The line containing "You are a computer-use agent." and every line after it through the end of the records: return those exactly, and nothing more.

[Excerpts from a dataset]
************

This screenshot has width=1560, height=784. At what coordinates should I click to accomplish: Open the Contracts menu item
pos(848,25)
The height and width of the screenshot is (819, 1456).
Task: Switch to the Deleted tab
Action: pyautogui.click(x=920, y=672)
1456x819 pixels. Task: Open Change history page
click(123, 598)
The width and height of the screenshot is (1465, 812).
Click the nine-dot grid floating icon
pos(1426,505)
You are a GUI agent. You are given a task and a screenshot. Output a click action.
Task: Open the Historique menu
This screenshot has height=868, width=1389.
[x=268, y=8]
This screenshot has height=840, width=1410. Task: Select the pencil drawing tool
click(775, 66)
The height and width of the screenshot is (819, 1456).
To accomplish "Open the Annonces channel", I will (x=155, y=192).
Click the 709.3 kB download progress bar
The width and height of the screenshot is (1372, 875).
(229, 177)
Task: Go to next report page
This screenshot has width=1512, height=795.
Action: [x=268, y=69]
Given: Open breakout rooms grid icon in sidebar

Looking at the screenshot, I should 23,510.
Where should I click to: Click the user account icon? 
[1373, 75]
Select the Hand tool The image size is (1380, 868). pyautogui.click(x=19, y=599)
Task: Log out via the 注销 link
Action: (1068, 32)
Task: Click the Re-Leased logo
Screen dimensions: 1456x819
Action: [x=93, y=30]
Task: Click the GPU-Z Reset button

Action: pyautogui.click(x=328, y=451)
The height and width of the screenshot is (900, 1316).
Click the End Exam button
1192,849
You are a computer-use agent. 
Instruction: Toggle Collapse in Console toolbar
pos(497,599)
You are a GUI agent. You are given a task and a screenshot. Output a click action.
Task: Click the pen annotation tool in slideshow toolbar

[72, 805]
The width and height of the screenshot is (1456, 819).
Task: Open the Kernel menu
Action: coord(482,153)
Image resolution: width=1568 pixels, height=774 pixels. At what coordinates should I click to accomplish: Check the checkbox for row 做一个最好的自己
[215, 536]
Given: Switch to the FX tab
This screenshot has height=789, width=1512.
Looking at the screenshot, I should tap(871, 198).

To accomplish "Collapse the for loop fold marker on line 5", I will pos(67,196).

************

*Task output*
You are a computer-use agent. 
Instruction: Toggle Collapse in Console toolbar
pos(497,599)
You are a GUI agent. You are given a task and a screenshot. Output a click action.
Task: Click the pen annotation tool in slideshow toolbar

[72, 805]
The width and height of the screenshot is (1456, 819).
Task: Open the Kernel menu
Action: coord(482,153)
Image resolution: width=1568 pixels, height=774 pixels. At what coordinates should I click to accomplish: Check the checkbox for row 做一个最好的自己
[215, 536]
Given: Switch to the FX tab
This screenshot has height=789, width=1512.
Looking at the screenshot, I should tap(871, 198).

To accomplish "Collapse the for loop fold marker on line 5", I will pos(67,196).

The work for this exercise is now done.